Plaintiffs alleged that AXA Equitable Life Insurance Company violated New York insurance law prohibiting misrepresentations by insurers of their financial condition, because AXA had not disclosed “shadow transactions” in its filings with the New York Department of Financial Services (“NYDFS”). NYDFS defines “shadow insurance” as the use of captive reinsurers in foreign jurisdictions with lower reserve requirements to do an “end-run around higher reserve requirements.” Plaintiffs contended that AXA was not as financially sound as it had represented because in failing to disclose “shadow transactions,” AXA received higher ratings from rating agencies and was able to post fewer reserves thus selling a product that had undisclosed risks and created an “increased risk to the insurance system as a whole. . . .”
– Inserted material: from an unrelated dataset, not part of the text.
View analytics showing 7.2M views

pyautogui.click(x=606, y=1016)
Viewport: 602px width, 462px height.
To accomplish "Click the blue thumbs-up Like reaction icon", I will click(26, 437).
The court denied class certification and granted AXA’s motion to dismiss for lack of Article III standing. Plaintiffs did not allege that their premiums were higher because of the alleged “shadow transactions” nor that they had relied upon AXA’s representations in filings with the NYDFS. Violation of rights created by state law (as opposed to federal law), standing alone, does not allege an “injury” sufficient to establish Article III standing. Plaintiffs needed to have established that at least one of them had suffered an “invasion of a legally protected interest which is . . . concrete and particularized” and “actual or imminent, not conjectural or hypothetical.” The Court also explained that since plaintiffs never alleged that they would not have purchased the policies had the disclosures been made or that they had suffered any financial harm because of the misrepresentations, the alleged risk of harm was only in the future and was a very tenuous risk at that. Jonathan Ross v. AXA Equitable Life Insurance Co., Case No. 14-CV-2904 (USDC S.D.N.Y. July 21, 2015).